Mr. Mascarenhas has been a member of Weil teams advising:

  • J.Crew Group, Inc. (a portfolio company of TPG Capital and Leonard Green & Partners), in its $566.5 million private offer to certain noteholders to exchange any and all of its outstanding senior PIK toggle notes due 2019 for approximately $250 million of new senior secured notes due 2021, $190 million of its ultimate parent’s new preferred stock and 15% of its ultimate parent’s common equity, including an associated consent solicitation; in its private placement of $97 million of new senior secured notes due 2021 to an ad hoc group of creditors; in its amendment and paydown of its term loan facility; and the equity recapitalization of its ultimate parent.
  • CHC Group, in its offerings to existing creditors of new common units, approximately $464 million of zero interest second lien convertible notes and approximately $37 million of 5% senior notes, as part of its chapter 11 restructuring plan.
  • the underwriters in a $19.75 billion offering of investment grade senior notes by Microsoft Corporation to finance its acquisition of LinkedIn Corporation.

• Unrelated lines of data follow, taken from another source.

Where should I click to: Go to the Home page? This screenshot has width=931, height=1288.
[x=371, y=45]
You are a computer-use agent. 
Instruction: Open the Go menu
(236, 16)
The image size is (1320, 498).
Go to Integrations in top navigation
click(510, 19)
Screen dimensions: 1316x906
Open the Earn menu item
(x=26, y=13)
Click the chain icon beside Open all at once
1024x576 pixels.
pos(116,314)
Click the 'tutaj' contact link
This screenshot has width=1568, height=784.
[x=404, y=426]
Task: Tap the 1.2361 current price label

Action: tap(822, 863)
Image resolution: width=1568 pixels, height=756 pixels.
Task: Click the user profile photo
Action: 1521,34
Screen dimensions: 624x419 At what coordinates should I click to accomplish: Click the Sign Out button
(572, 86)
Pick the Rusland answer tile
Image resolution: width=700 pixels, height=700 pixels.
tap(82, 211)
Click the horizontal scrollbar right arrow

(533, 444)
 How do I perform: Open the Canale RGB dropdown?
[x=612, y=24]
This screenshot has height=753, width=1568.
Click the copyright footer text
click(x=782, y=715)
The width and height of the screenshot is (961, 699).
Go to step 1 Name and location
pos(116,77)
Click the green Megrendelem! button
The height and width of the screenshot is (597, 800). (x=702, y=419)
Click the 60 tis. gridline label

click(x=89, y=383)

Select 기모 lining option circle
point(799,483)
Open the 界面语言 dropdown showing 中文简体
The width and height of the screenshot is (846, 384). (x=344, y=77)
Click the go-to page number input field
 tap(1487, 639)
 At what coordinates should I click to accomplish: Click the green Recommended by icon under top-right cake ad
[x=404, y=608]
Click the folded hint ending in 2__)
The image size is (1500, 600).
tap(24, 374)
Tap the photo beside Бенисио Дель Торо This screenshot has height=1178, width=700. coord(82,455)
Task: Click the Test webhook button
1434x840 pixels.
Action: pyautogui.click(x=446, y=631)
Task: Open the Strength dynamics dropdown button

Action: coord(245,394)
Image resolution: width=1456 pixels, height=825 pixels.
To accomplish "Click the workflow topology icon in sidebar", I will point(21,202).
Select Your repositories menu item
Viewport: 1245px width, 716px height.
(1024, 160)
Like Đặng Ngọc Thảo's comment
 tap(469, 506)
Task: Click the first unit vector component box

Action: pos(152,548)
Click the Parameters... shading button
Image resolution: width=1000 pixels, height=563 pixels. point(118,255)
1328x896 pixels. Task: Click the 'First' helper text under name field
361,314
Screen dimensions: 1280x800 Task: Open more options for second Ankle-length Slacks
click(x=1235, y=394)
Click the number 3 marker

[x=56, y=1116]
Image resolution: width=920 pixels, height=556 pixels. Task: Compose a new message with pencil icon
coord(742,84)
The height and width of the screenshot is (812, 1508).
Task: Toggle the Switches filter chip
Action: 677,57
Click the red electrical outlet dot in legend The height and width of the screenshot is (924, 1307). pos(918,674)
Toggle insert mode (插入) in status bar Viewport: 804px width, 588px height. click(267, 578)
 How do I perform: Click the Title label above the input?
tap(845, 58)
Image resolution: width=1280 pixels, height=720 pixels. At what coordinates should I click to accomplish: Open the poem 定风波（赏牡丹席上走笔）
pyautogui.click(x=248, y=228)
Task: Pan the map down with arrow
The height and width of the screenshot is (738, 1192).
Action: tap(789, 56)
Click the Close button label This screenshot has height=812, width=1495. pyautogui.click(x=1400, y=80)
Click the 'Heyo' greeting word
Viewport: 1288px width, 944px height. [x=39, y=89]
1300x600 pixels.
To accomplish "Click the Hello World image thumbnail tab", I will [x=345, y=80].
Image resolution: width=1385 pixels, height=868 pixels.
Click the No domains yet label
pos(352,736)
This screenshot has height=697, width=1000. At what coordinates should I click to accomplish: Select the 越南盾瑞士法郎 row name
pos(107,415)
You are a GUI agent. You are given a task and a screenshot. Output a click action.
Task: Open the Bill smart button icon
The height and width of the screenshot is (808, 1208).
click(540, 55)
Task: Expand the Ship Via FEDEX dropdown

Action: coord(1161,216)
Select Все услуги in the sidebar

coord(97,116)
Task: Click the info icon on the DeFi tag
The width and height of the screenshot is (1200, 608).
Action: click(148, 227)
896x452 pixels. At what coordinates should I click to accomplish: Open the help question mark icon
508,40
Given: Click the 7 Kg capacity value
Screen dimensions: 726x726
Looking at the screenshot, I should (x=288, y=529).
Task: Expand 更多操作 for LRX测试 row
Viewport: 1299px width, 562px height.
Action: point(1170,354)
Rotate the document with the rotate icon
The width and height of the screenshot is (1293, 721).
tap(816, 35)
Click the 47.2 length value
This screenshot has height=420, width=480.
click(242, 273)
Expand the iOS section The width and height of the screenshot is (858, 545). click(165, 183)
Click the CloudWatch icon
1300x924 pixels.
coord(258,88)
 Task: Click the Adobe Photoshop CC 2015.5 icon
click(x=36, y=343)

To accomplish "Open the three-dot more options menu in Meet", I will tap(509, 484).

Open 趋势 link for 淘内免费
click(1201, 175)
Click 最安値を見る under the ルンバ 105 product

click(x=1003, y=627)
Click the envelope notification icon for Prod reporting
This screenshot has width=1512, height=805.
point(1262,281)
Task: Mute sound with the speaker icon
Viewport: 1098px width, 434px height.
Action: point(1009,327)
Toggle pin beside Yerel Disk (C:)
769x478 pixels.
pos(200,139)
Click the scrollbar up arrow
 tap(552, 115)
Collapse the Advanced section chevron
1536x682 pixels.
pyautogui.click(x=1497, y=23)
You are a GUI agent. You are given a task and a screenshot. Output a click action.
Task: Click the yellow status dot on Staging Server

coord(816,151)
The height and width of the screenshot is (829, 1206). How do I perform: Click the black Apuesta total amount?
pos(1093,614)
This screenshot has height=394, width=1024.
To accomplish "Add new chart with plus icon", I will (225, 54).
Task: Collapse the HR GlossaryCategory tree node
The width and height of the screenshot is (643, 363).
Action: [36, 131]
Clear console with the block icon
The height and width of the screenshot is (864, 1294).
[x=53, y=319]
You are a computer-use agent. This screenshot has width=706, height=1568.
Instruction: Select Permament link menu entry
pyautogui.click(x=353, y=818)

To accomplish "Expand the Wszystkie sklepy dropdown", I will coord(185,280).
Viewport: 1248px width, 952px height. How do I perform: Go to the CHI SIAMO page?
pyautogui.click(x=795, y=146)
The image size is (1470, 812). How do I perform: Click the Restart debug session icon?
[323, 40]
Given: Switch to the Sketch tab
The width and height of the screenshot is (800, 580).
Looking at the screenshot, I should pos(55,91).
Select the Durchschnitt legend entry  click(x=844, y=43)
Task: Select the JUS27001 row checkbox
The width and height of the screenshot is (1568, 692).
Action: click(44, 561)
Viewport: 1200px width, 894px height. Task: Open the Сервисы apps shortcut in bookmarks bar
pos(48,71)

  • Perella Weinberg Partners in its $150 million senior subordinated convertible notes offering to finance its merger with Tudor, Pickering, Holt & Co.
  • QLT Inc. in capital markets matters related to its acquisition of Aegerion Pharmaceuticals, Inc.
  • EQT Infrastructure in its $325 million senior secured notes offering to finance its acquisition of Direct ChassisLink Inc.
  • General Electric in capital markets matters related to its strategic plan to sell most of GE Capital’s assets, including its approximately $6 billion issuance of preferred stock.
  • AK Steel Corporation in its $263 million common stock offering to finance repayment of outstanding borrowings under its asset-based revolving facility.
  • Vantage Drilling International in its private offering to existing creditors of $76 million senior secured second lien notes and $750 million step-up senior subordinated secured third lien convertible notes, as part of a pre-packaged plan to emerge from bankruptcy.